*** Opening EXTRACTED MATERIAL ***
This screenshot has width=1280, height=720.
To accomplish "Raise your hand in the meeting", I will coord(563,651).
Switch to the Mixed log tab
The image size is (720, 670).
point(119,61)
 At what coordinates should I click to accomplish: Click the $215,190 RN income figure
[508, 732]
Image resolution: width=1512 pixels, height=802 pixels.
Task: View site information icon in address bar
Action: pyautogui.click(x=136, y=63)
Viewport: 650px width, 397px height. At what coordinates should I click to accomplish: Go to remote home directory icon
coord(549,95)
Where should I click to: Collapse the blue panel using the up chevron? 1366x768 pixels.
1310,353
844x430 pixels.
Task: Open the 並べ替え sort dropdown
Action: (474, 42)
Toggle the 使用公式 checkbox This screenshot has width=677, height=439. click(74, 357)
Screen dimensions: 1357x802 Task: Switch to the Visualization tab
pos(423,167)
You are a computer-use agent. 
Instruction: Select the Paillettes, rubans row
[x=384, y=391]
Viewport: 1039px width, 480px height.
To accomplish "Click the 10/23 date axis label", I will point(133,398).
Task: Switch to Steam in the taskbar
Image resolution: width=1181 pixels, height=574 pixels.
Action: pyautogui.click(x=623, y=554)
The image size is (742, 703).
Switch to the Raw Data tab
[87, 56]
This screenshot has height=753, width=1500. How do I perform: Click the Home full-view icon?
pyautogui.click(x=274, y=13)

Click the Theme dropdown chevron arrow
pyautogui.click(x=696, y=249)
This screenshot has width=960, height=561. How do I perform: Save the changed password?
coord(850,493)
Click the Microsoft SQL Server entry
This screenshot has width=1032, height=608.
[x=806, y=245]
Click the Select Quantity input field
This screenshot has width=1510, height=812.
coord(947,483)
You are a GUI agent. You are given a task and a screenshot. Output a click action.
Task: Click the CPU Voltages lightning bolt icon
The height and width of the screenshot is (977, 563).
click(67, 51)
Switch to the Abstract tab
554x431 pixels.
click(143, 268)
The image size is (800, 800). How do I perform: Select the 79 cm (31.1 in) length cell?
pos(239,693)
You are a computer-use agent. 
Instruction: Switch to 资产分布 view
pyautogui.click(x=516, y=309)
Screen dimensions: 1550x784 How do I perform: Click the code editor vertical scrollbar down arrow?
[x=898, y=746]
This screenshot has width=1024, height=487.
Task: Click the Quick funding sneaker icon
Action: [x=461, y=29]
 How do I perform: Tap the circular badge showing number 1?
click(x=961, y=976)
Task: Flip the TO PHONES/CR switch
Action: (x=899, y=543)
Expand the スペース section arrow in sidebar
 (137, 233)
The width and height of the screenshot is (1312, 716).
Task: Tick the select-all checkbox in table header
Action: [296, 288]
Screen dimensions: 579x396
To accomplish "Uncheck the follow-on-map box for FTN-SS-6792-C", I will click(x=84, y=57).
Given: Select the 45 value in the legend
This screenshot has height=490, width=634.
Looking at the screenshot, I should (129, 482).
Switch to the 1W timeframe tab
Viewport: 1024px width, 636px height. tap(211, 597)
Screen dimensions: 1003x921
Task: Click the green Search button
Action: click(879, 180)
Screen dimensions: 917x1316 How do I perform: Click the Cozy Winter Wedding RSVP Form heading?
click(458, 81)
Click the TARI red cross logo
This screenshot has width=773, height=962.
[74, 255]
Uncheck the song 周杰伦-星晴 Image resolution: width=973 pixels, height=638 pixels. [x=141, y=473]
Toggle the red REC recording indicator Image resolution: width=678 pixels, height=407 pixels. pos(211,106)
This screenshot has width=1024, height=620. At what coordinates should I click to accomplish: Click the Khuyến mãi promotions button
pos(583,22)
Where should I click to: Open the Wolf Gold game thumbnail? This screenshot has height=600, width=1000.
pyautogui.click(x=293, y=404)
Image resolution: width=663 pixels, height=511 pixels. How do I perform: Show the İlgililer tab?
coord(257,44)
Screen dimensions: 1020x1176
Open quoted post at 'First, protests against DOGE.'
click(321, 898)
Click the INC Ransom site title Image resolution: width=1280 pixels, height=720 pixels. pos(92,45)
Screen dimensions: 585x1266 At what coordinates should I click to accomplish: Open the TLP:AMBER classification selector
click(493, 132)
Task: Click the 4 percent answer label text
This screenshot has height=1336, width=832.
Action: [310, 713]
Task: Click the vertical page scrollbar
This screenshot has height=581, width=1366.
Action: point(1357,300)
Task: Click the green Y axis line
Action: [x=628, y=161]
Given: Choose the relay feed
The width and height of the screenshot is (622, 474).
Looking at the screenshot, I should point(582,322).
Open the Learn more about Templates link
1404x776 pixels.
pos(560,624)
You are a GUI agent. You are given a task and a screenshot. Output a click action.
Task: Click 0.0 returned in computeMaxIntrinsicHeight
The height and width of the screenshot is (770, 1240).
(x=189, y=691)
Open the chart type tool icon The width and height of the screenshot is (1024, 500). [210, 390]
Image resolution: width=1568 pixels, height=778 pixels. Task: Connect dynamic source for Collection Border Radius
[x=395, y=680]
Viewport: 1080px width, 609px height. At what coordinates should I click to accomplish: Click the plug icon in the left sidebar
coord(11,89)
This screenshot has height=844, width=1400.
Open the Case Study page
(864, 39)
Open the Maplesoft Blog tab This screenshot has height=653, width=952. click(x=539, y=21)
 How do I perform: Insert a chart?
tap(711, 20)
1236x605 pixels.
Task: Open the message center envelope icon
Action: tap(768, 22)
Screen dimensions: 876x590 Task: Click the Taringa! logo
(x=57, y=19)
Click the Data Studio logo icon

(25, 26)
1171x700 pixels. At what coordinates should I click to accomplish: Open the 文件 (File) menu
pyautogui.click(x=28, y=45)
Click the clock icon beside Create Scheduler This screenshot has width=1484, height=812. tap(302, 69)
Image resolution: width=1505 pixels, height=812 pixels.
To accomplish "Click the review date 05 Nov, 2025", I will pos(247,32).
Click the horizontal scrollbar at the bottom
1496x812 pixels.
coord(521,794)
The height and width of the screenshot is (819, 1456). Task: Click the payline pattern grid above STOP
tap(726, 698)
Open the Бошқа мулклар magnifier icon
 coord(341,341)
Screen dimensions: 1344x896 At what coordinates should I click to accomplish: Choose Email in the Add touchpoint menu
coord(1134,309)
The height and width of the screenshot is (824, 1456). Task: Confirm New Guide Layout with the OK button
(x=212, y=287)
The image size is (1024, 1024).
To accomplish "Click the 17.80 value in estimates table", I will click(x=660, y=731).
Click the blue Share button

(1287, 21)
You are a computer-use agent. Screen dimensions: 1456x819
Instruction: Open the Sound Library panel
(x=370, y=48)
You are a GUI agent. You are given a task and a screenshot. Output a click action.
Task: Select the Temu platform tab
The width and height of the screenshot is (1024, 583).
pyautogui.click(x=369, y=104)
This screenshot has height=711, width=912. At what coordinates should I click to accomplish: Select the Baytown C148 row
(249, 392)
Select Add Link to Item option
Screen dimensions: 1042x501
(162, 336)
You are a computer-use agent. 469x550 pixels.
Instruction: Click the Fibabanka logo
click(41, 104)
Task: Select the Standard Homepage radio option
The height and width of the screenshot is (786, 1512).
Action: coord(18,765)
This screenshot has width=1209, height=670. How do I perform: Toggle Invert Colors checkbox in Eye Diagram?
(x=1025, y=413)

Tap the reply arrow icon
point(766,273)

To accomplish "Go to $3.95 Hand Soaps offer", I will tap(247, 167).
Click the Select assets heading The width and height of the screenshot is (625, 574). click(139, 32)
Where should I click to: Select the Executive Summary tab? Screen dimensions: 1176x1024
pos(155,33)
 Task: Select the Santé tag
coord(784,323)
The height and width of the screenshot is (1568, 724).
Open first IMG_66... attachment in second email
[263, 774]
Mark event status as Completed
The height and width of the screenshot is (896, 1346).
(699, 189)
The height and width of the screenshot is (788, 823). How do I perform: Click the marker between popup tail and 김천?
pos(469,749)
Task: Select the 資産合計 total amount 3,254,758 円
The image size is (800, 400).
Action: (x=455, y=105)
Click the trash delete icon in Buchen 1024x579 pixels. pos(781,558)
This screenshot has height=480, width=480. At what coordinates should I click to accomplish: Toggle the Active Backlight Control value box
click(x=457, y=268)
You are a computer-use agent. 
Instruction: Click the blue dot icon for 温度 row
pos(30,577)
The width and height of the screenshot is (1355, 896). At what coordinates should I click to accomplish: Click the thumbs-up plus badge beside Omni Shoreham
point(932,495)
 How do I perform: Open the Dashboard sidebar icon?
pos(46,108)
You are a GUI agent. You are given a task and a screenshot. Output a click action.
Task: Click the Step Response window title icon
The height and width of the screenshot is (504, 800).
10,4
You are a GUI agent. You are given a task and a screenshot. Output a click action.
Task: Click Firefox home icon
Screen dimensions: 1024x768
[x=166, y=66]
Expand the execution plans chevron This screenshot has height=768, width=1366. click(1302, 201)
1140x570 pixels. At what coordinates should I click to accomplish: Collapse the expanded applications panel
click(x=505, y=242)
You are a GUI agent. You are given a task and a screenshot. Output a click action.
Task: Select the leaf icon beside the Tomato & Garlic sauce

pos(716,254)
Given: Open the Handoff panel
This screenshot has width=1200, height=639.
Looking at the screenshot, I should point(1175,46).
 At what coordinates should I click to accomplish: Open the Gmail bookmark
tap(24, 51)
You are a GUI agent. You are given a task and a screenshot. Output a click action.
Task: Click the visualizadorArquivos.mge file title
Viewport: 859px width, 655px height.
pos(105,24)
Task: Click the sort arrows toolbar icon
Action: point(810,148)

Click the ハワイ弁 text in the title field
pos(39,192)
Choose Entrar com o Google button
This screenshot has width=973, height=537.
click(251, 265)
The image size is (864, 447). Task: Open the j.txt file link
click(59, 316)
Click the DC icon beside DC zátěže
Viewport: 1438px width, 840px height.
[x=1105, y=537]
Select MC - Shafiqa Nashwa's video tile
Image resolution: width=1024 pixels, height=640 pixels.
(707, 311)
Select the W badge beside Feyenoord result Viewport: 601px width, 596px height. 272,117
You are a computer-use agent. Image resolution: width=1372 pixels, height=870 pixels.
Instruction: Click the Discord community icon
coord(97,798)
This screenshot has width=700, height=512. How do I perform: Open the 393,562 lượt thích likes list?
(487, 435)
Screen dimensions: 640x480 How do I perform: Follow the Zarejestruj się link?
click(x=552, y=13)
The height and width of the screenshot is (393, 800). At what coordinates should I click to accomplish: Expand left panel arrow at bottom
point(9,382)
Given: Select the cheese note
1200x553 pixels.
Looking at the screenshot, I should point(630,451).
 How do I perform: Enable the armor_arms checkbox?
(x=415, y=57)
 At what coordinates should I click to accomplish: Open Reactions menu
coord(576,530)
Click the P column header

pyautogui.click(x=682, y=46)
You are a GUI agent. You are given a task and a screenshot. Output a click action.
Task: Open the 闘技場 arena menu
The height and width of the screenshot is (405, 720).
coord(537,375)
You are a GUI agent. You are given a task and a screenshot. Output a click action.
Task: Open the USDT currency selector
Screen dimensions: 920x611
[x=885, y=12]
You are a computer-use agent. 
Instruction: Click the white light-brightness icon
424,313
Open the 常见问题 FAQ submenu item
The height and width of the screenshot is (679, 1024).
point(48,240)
*** Closing EXTRACTED MATERIAL ***
▶ **GOAL OF THE EXERCISE**
Would you please repeat exactly the lines above, starting at the line with "Given: Choose the relay feed" and stopping at the line with "Task: Click 0.0", both included?

▶ **PROBLEM SOLUTION**
Given: Choose the relay feed
The width and height of the screenshot is (622, 474).
Looking at the screenshot, I should point(582,322).
Open the Learn more about Templates link
1404x776 pixels.
pos(560,624)
You are a GUI agent. You are given a task and a screenshot. Output a click action.
Task: Click 0.0 returned in computeMaxIntrinsicHeight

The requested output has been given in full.